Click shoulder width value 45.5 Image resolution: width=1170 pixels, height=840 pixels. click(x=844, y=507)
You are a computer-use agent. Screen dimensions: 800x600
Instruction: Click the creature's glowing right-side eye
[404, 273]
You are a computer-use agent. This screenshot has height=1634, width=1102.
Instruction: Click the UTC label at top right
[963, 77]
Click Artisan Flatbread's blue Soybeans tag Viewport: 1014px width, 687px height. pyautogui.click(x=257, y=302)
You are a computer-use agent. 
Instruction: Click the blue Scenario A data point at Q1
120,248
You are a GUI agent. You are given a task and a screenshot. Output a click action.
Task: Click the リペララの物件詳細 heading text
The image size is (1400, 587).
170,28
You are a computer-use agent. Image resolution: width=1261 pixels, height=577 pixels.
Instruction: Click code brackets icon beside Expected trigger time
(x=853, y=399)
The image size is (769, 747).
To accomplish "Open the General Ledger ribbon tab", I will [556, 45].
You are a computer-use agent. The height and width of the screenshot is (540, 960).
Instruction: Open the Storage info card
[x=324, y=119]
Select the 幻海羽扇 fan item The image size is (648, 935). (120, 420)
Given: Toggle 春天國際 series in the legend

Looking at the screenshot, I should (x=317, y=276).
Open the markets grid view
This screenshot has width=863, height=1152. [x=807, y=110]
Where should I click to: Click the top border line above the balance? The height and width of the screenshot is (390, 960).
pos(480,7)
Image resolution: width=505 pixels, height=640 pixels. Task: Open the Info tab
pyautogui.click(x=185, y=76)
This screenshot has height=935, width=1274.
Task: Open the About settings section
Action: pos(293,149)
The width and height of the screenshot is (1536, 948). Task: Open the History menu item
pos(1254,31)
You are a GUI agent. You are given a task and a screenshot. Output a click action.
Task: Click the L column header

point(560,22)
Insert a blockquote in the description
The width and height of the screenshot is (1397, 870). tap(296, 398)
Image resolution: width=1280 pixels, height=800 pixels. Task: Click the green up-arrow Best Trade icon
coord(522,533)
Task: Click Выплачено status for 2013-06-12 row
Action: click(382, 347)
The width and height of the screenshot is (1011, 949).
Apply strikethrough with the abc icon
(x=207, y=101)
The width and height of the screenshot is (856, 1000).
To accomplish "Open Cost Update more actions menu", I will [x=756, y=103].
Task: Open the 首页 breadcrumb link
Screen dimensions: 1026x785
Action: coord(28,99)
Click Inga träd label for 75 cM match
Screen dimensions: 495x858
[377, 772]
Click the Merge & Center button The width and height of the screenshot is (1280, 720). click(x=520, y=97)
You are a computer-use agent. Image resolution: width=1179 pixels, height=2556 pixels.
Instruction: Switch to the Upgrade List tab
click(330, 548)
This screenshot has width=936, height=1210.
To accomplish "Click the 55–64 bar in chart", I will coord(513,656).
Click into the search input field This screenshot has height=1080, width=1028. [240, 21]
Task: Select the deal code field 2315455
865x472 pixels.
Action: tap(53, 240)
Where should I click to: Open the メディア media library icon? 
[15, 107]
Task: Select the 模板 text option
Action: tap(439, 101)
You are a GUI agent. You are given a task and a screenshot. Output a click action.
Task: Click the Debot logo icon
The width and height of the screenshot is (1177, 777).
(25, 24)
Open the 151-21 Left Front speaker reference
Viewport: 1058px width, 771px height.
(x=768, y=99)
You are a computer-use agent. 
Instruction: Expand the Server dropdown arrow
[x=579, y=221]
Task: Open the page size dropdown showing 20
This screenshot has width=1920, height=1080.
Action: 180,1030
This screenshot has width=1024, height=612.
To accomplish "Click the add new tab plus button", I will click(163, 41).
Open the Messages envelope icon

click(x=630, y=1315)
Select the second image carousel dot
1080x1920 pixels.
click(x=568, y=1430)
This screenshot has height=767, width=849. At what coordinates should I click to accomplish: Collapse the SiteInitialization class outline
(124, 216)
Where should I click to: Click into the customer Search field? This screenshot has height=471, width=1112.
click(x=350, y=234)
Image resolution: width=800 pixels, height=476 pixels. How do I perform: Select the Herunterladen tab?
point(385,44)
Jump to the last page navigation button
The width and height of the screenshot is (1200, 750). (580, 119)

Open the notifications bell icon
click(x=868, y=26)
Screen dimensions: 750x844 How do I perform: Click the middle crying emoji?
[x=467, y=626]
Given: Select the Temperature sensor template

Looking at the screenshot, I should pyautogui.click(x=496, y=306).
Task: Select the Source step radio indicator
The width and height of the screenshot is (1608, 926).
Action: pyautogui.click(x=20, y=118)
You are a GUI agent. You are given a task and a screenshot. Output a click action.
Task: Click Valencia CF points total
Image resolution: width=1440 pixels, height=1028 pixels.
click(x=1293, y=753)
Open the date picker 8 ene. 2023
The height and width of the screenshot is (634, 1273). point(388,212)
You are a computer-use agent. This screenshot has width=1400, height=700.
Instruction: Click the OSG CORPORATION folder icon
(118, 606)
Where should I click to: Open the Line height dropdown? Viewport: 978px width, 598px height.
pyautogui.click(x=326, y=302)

[Instructions for the task] Give the listing above again in full, exactly as written.

[Exercise output]
Click shoulder width value 45.5 Image resolution: width=1170 pixels, height=840 pixels. click(x=844, y=507)
You are a computer-use agent. Screen dimensions: 800x600
Instruction: Click the creature's glowing right-side eye
[404, 273]
You are a computer-use agent. This screenshot has height=1634, width=1102.
Instruction: Click the UTC label at top right
[963, 77]
Click Artisan Flatbread's blue Soybeans tag Viewport: 1014px width, 687px height. pyautogui.click(x=257, y=302)
You are a computer-use agent. 
Instruction: Click the blue Scenario A data point at Q1
120,248
You are a GUI agent. You are given a task and a screenshot. Output a click action.
Task: Click the リペララの物件詳細 heading text
The image size is (1400, 587).
170,28
You are a computer-use agent. Image resolution: width=1261 pixels, height=577 pixels.
Instruction: Click code brackets icon beside Expected trigger time
(x=853, y=399)
The image size is (769, 747).
To accomplish "Open the General Ledger ribbon tab", I will [556, 45].
You are a computer-use agent. The height and width of the screenshot is (540, 960).
Instruction: Open the Storage info card
[x=324, y=119]
Select the 幻海羽扇 fan item The image size is (648, 935). (120, 420)
Given: Toggle 春天國際 series in the legend

Looking at the screenshot, I should (x=317, y=276).
Open the markets grid view
This screenshot has width=863, height=1152. [x=807, y=110]
Where should I click to: Click the top border line above the balance? The height and width of the screenshot is (390, 960).
pos(480,7)
Image resolution: width=505 pixels, height=640 pixels. Task: Open the Info tab
pyautogui.click(x=185, y=76)
This screenshot has height=935, width=1274.
Task: Open the About settings section
Action: pos(293,149)
The width and height of the screenshot is (1536, 948). Task: Open the History menu item
pos(1254,31)
You are a GUI agent. You are given a task and a screenshot. Output a click action.
Task: Click the L column header

point(560,22)
Insert a blockquote in the description
The width and height of the screenshot is (1397, 870). tap(296, 398)
Image resolution: width=1280 pixels, height=800 pixels. Task: Click the green up-arrow Best Trade icon
coord(522,533)
Task: Click Выплачено status for 2013-06-12 row
Action: click(382, 347)
The width and height of the screenshot is (1011, 949).
Apply strikethrough with the abc icon
(x=207, y=101)
The width and height of the screenshot is (856, 1000).
To accomplish "Open Cost Update more actions menu", I will [x=756, y=103].
Task: Open the 首页 breadcrumb link
Screen dimensions: 1026x785
Action: coord(28,99)
Click Inga träd label for 75 cM match
Screen dimensions: 495x858
[377, 772]
Click the Merge & Center button The width and height of the screenshot is (1280, 720). click(x=520, y=97)
You are a computer-use agent. Image resolution: width=1179 pixels, height=2556 pixels.
Instruction: Switch to the Upgrade List tab
click(330, 548)
This screenshot has width=936, height=1210.
To accomplish "Click the 55–64 bar in chart", I will coord(513,656).
Click into the search input field This screenshot has height=1080, width=1028. [240, 21]
Task: Select the deal code field 2315455
865x472 pixels.
Action: tap(53, 240)
Where should I click to: Open the メディア media library icon? 
[15, 107]
Task: Select the 模板 text option
Action: tap(439, 101)
You are a GUI agent. You are given a task and a screenshot. Output a click action.
Task: Click the Debot logo icon
The width and height of the screenshot is (1177, 777).
(25, 24)
Open the 151-21 Left Front speaker reference
Viewport: 1058px width, 771px height.
(x=768, y=99)
You are a computer-use agent. 
Instruction: Expand the Server dropdown arrow
[x=579, y=221]
Task: Open the page size dropdown showing 20
This screenshot has width=1920, height=1080.
Action: 180,1030
This screenshot has width=1024, height=612.
To accomplish "Click the add new tab plus button", I will click(163, 41).
Open the Messages envelope icon

click(x=630, y=1315)
Select the second image carousel dot
1080x1920 pixels.
click(x=568, y=1430)
This screenshot has height=767, width=849. At what coordinates should I click to accomplish: Collapse the SiteInitialization class outline
(124, 216)
Where should I click to: Click into the customer Search field? This screenshot has height=471, width=1112.
click(x=350, y=234)
Image resolution: width=800 pixels, height=476 pixels. How do I perform: Select the Herunterladen tab?
point(385,44)
Jump to the last page navigation button
The width and height of the screenshot is (1200, 750). (580, 119)

Open the notifications bell icon
click(x=868, y=26)
Screen dimensions: 750x844 How do I perform: Click the middle crying emoji?
[x=467, y=626]
Given: Select the Temperature sensor template

Looking at the screenshot, I should pyautogui.click(x=496, y=306).
Task: Select the Source step radio indicator
The width and height of the screenshot is (1608, 926).
Action: pyautogui.click(x=20, y=118)
You are a GUI agent. You are given a task and a screenshot. Output a click action.
Task: Click Valencia CF points total
Image resolution: width=1440 pixels, height=1028 pixels.
click(x=1293, y=753)
Open the date picker 8 ene. 2023
The height and width of the screenshot is (634, 1273). point(388,212)
You are a computer-use agent. This screenshot has width=1400, height=700.
Instruction: Click the OSG CORPORATION folder icon
(118, 606)
Where should I click to: Open the Line height dropdown? Viewport: 978px width, 598px height.
pyautogui.click(x=326, y=302)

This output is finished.